Als Kind hieß es oft: „Pass auf, dass du dich nicht am Auge verletzt. Nicht, dass Dein Auge ausläuft.“ Schwarze Pädagogik oder die Wahrheit? Und was kann passieren, wenn uns die Katze eine wischt, ein Pflanzendorn ins Auge piekst, scharfe Eiskristalle beim Skifahren die Augen reizen oder verirrte Funken vom Silvesterfeuerwerk, der Feuerschale oder Wunderkerzen die Augen treffen? Augenarzt Dr. Matthias Rohleder vom Südblick-Augenzentrum in München-Neuhausen gibt wertvolle Tipps, wie man mit der richtigen Reaktion schwere Folgeschäden verhindert, bis professionelle Hilfe zur Stelle ist:
Wieviel hält ein Auge aus?
Dr. Rohleder: Die Hornhaut hält – wie ihr Name schon sag t – ziemlich viel aus. Sie ist nur einen halben Millimeter dick, aber sehr robust. Die Gefahr, dass das Auge ausläuft, ist eher gering.
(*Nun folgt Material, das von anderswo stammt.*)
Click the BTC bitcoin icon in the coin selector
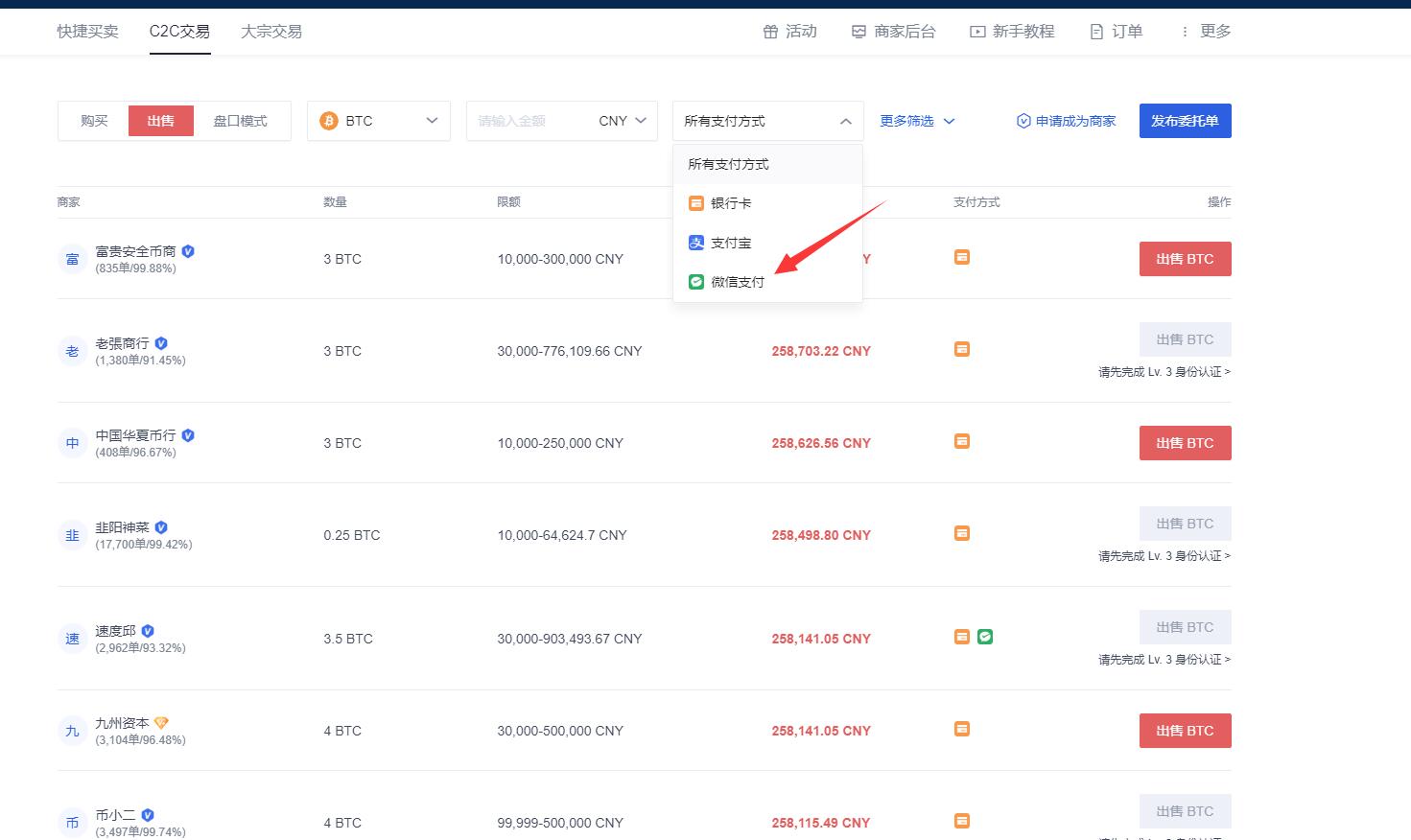 329,120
Allerdings ist die Hornhaut sehr stark enerviert, sie hat 6000 bis 7000 Schmerzrezeptoren pro Quadratmillimeter. Deswegen sind Augenverletzungen sehr schmerzintensiv. Manchmal treten diese Schmerzen etwas verzögert auf. Das Auge fühlt, dass etwas passiert ist und es beginnt zu tränen. Dadurch ist die Oberfläche so gut befeuchtet, dass der Schmerz manchmal vorübergehend verschwindet. Schmerzen können auch im Intervall kommen und gehen. Oft entwickeln die Patienten starke Schmerzen sogar erst nachts und kommen in der Nacht in die Notfall-Ambulanz.
Was ist Ihr Ratschlag?
Dr. Rohleder: Mein Tipp: Wenn es nach einer halben Stunde nicht deutlich besser wird, sollte man besser zeitnahe zum Augenarzt gehen, bevor man eine schlaflose Nacht erleben muss.
Was machen Sie dann?
Dr. Rohleder: Eine Oberflächenabschürfung der Hornhaut heilt in der Regel wieder gut zu, ist aber sehr empfindlich, bis sie geheilt ist. Man kann Salben geben, die vor einer Infektion schützen und den Schmerz reduzieren.
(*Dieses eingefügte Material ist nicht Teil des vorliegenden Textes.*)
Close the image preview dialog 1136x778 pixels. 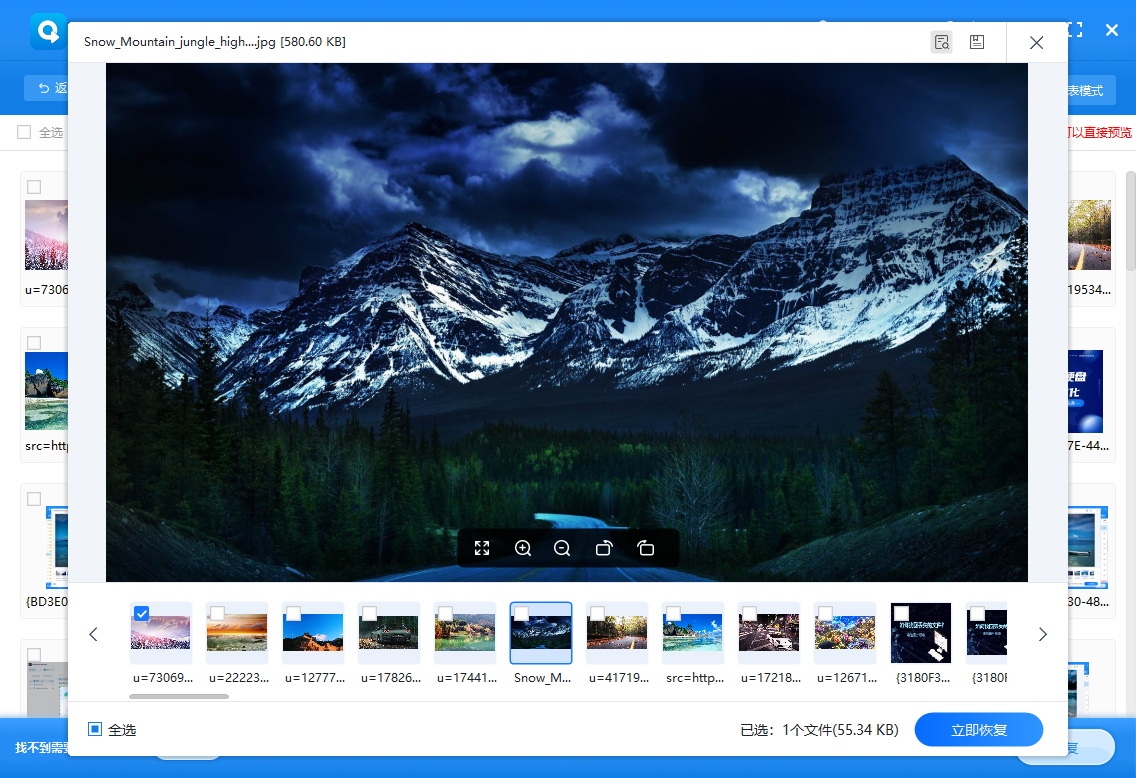coord(1036,43)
Wie schnell heilt die Hornhaut?
Dr. Rohleder: Eine normale Oberflächenabschürfung heilt rasch innerhalb eines halben oder ganzen Tages. Die Gefahr ist aber eine Infektion. Die Hornhaut ist nicht gut durchblutet, sie muss ja glasklar sein. Kommt es zu einer Infektion, ist die Hornhaut dem Problem schutzlos ausgeliefert. Normal verhindert die dichte Oberfläche, dass Keime eindringen. In der Verletzungs-Situation ist sie schutzlos und deshalb gibt man antibiotische Salben, die lokal wirken.
Ist ein Augenverband hilfreich?
Dr. Rohleder: Das Lid ist das beste Pflaster fürs Auge. Der Verband stellt das Lid ruhig, damit es nicht ständig über den Defekt schabt und die Wunde besser heilt. Alternativ kann man eine therapeutische Kontaktlinse einsetzen und Befeuchtungstropfen und antibiotische Tropfen geben, damit der Lidschlag die Wundheilung nicht unnötig hinauszögert. Außerdem nimmt die Verbandskontaktlinse auch einen Teil der Schmerzen ganz gut weg.